Blood sport
There seem to be several opinions about why horse racing has been called a blood sport. One definition I found submitted that it was because of the term “bloodstock”—the selective aristocratic breeding of thoroughbreds from pure bloodlines. But most historical definitions cite the concept of bloodshed involved in sporting events such as bull- and bear-baiting and cock fighting. In recent times, the definition has been expanded to also include the intense physical toll on the horses, track safety issues, and the treatment of retired race horses.

These are the putative meanings behind the title of Blood Sport by Dick Francis but, ever a one to find a clever double entendre, the plot turns the pursuit of horse thieves into a blood sport as well, since they are not inclined to be either found out or deprived of their ill-gotten gains.

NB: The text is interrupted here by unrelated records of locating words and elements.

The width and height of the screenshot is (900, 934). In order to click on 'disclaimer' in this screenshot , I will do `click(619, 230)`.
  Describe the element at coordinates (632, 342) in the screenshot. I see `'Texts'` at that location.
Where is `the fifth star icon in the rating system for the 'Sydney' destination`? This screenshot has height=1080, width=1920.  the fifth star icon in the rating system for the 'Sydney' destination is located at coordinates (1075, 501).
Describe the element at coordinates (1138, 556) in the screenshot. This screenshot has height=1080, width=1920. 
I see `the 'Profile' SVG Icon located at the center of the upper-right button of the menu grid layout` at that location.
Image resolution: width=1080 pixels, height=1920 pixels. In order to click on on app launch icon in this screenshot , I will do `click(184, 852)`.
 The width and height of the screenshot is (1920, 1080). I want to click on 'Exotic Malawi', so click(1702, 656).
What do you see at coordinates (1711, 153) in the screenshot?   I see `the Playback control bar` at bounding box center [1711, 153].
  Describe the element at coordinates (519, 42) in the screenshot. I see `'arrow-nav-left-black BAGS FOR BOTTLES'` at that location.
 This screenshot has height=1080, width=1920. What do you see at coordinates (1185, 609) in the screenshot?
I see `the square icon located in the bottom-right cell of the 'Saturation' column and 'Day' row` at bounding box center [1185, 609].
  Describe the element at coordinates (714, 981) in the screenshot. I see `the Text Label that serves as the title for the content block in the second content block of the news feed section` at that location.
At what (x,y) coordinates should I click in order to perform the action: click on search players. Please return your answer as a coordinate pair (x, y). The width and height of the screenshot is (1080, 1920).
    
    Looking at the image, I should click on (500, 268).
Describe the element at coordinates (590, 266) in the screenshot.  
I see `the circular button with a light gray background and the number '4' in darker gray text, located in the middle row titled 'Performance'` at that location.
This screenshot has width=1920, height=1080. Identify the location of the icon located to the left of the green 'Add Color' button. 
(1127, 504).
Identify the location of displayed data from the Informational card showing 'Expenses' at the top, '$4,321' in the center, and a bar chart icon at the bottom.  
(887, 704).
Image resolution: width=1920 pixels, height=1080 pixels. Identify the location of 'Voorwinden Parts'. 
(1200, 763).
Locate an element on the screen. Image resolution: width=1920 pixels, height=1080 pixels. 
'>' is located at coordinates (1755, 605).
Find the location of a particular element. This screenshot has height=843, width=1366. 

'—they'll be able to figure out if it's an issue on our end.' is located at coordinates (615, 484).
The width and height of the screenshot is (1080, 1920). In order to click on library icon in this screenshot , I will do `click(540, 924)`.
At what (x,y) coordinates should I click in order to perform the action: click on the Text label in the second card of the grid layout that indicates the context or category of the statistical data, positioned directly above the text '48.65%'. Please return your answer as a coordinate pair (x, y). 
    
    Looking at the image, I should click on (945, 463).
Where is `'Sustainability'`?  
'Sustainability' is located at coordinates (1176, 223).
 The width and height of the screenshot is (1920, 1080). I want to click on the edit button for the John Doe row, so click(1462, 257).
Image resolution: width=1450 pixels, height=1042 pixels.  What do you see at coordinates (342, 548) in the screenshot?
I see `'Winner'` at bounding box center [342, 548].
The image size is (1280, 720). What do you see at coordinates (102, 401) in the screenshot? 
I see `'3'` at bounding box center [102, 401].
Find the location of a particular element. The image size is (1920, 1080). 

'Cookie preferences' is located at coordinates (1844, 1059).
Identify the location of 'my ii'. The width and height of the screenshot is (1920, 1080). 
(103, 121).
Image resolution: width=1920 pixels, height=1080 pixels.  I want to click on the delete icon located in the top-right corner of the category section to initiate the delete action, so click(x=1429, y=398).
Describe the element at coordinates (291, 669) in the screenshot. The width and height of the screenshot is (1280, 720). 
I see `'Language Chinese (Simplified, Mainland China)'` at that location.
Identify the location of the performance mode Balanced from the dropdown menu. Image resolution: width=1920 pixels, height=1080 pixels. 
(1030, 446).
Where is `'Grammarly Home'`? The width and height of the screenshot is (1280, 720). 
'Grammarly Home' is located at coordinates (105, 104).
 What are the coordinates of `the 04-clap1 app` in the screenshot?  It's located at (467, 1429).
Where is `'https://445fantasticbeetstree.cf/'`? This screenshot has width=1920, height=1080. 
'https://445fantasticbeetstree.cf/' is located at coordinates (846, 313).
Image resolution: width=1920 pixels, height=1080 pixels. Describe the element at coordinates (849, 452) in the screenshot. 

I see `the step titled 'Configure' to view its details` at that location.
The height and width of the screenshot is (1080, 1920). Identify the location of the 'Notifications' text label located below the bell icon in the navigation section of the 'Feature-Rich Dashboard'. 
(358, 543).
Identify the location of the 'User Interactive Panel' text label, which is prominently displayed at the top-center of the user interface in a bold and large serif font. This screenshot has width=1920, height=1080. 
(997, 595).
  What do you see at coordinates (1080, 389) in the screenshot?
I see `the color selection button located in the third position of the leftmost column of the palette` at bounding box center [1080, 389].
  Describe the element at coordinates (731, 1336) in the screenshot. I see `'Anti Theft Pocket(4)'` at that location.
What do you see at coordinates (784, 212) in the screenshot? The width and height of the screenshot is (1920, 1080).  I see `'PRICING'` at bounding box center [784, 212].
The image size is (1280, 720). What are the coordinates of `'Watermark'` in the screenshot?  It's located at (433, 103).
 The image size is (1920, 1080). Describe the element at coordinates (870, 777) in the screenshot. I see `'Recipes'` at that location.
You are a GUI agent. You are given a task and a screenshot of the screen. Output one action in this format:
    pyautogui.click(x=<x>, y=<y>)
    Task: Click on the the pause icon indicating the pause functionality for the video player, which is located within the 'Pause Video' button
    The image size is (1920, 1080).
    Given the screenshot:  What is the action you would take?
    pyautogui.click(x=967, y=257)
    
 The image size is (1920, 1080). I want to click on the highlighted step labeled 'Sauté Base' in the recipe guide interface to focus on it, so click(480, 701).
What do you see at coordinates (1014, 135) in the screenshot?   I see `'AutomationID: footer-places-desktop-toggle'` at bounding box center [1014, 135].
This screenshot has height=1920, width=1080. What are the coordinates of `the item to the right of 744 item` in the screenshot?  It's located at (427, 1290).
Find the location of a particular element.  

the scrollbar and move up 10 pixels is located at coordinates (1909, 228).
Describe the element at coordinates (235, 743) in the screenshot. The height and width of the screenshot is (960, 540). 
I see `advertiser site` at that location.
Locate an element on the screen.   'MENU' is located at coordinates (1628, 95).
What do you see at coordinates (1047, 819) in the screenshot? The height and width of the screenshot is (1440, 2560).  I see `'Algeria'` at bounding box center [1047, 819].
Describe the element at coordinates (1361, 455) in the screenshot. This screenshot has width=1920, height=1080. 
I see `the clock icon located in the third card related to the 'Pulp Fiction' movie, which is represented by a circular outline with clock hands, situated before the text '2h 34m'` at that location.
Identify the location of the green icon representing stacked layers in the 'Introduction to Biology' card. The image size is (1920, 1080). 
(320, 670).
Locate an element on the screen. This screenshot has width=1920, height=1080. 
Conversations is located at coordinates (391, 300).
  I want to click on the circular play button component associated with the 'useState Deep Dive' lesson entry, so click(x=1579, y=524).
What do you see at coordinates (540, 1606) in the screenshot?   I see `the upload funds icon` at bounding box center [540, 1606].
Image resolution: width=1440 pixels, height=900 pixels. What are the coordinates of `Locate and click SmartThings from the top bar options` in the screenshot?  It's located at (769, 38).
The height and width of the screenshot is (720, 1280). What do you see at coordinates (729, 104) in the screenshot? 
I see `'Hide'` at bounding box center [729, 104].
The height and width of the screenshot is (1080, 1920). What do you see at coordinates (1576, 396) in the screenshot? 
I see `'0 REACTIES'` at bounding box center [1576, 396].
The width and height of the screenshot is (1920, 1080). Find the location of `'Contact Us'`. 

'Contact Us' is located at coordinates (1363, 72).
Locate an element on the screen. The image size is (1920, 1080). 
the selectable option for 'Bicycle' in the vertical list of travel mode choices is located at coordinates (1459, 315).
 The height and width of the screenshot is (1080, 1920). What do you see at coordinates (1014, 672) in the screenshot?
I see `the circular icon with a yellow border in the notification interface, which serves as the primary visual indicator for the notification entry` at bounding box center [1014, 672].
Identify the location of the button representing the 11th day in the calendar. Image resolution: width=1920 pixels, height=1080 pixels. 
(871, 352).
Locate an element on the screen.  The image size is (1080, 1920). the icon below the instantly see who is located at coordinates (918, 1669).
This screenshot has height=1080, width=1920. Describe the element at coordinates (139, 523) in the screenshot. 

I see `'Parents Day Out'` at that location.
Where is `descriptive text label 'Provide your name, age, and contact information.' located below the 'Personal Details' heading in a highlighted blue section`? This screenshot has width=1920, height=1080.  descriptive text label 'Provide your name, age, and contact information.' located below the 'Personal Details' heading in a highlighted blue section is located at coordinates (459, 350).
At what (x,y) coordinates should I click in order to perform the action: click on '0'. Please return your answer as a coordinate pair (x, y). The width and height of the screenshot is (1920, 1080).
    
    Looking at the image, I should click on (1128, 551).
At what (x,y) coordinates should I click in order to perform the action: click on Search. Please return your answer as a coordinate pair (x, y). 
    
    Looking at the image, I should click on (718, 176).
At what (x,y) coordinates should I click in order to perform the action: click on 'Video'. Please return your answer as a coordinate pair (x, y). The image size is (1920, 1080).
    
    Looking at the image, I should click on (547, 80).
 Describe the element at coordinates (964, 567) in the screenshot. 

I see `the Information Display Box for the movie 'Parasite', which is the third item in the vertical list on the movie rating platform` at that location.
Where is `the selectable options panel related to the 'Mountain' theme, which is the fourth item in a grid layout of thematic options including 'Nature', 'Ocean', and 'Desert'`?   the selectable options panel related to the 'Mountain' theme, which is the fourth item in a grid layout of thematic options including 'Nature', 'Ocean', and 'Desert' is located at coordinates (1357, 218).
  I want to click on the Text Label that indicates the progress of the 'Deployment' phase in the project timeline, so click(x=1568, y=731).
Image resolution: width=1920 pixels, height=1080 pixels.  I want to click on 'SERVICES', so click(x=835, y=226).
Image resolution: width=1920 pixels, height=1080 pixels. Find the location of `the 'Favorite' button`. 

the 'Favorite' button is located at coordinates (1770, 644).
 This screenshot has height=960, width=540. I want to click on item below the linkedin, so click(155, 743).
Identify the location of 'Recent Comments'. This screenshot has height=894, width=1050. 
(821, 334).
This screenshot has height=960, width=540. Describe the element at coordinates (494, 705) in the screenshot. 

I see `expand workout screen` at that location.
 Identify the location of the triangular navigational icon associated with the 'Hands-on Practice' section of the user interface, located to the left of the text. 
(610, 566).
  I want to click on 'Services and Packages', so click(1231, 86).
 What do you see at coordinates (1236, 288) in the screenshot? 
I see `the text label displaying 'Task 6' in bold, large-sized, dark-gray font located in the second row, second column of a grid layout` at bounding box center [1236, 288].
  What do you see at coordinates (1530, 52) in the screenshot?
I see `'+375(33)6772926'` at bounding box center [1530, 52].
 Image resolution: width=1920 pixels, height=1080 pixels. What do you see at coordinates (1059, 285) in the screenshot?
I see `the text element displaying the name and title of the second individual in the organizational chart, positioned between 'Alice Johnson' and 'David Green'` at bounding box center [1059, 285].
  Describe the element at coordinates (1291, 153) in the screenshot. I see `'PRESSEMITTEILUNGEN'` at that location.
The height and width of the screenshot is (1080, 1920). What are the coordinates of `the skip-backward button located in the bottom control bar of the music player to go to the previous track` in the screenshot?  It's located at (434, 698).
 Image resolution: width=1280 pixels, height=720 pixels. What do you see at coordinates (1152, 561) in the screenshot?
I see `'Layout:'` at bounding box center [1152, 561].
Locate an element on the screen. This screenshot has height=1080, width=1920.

Gene Hawkins is a “civil servant” from an unnamed department whose job seems to consist of screening people for highly sensitive work. It is several times implied that this job includes forays out of the office for some high-risk hijinks as well. Gene is good at his job—he is intelligent, innovative, introverted and, at the moment, clinically depressed after a failed relationship brings home to him how pointless much of his life is turning out to be. He is confronting the challenge of how to fill three weeks of vacation time when his boss (possibly fearing that he will succumb further to his depression) asks him to take on a special project.
Dave Teller is a millionaire American who purchased an expensive and prestigious racing stallion with plans to breed future winners for the track, only to have the horse go missing. Weeks after it escaped its paddock, the insurance company and Gene’s boss are both thinking this might have been a theft rather than an accident, especially because two other horses (one of whom was also partially owned by Teller through a syndicate) went missing in a strikingly similar way.
Gene takes the case and pursues people and clues from New York to Wyoming, California, and Arizona. Although he was initially hired to find the latest missing horse, he eventually has his eye on locating the other two as well, and goes about all of it in a clever, understated way that holds your attention from beginning to end.
This was an unusual—and somewhat dark—story from Dick Francis in a few ways: First, it took place primarily in America and, while it was tangentially about horse-racing, had none of the usual scenes from the track and the breeders’ farms. Second, the protagonist is emotionally in a bad place. Francis has gone there before (as when Sid Halley, champion jockey, loses his hand in a terrible accident in Odds Against), but never has that mood suffused a book as it did this one. And finally, while there has been some form of violence present, usually perpetrated by a central villainous character, in most of Francis’s somewhat formula stories, it has rarely felt as personal as it does here. Still, this was a solid mystery with an ingenious plot that was just sufficiently convoluted to keep me reading. I’m glad I didn’t miss this one.